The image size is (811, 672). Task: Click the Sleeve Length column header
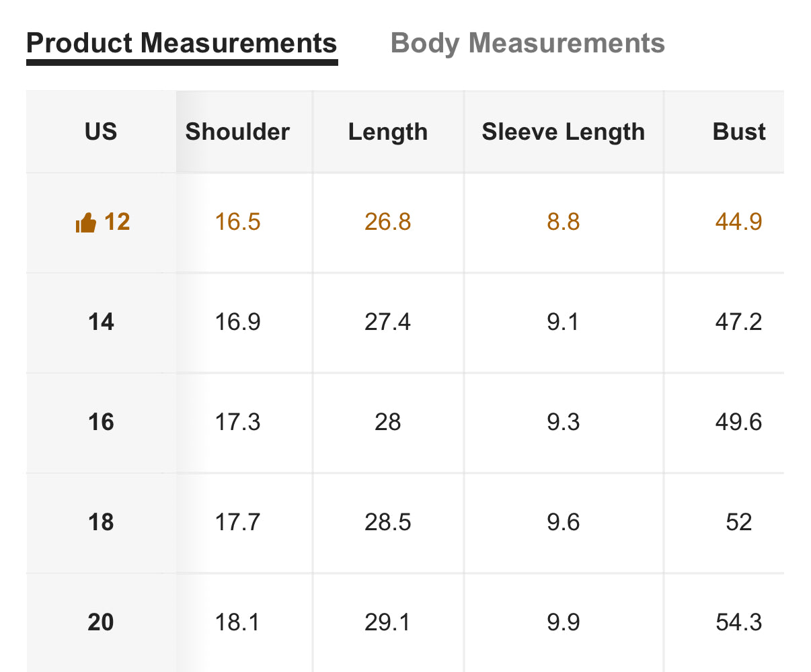(x=564, y=132)
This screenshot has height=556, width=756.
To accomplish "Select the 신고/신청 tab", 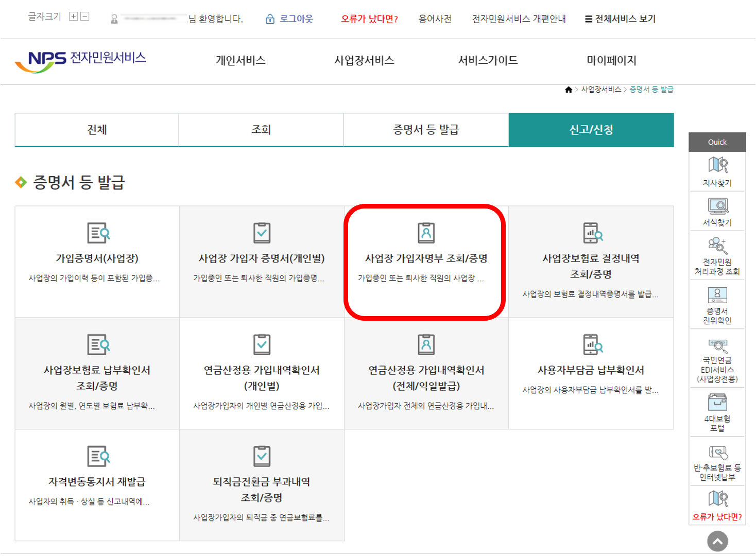I will (x=591, y=130).
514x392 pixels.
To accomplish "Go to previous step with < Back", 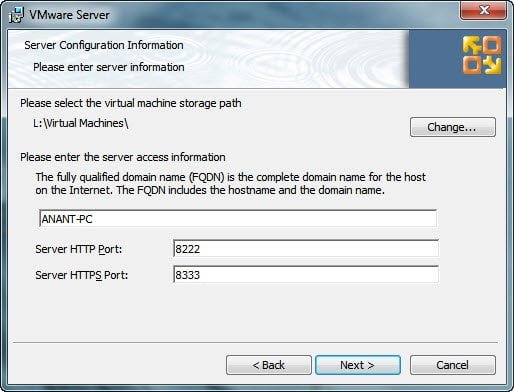I will (x=269, y=365).
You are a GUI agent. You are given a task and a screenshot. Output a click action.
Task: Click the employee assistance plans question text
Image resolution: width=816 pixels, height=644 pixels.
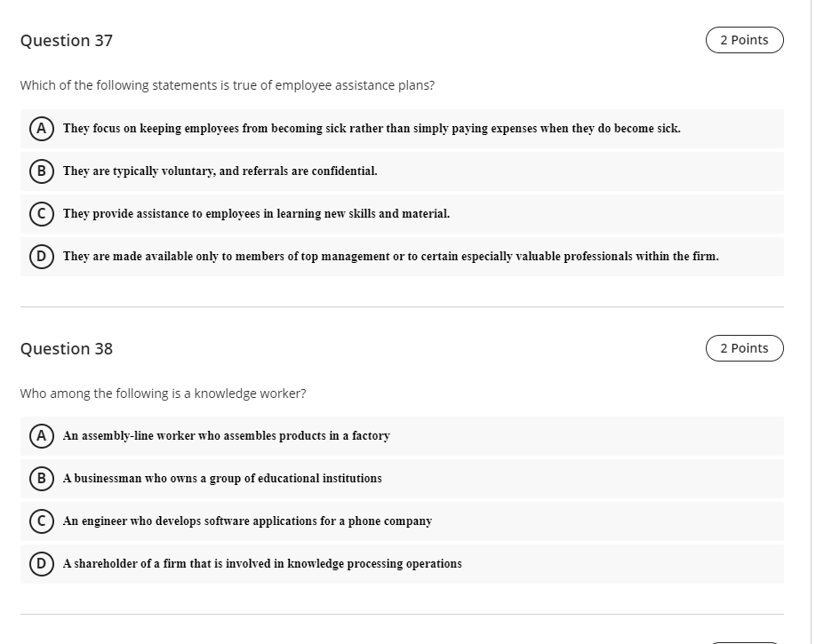226,84
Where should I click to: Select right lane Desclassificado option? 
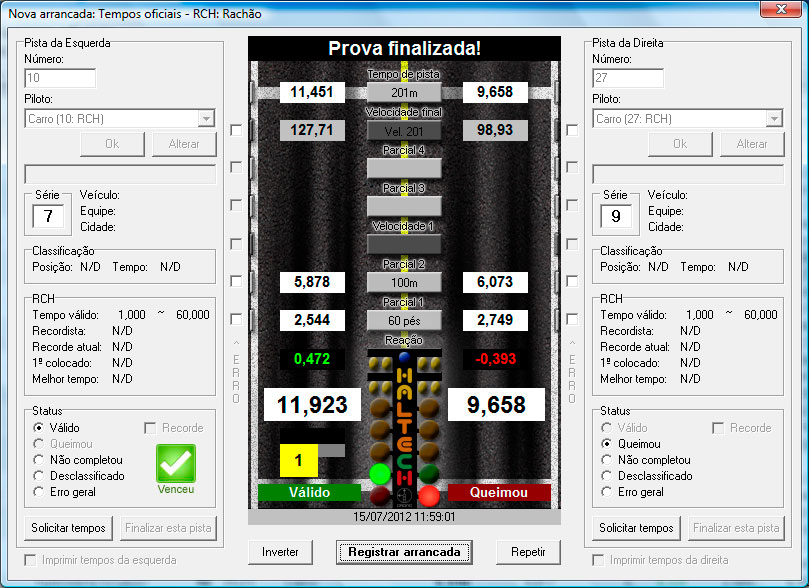pyautogui.click(x=607, y=476)
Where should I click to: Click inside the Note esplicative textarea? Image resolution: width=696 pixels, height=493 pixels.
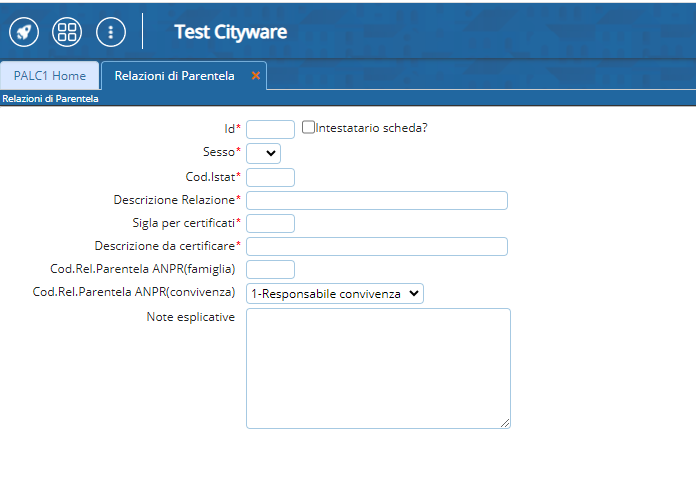(378, 368)
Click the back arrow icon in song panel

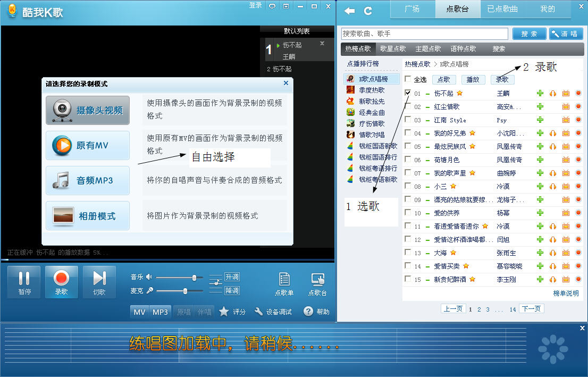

**Work request:**
Reply with nothing but the number of lines in the listing that include the string "screenshot".

**Problem solution:**
2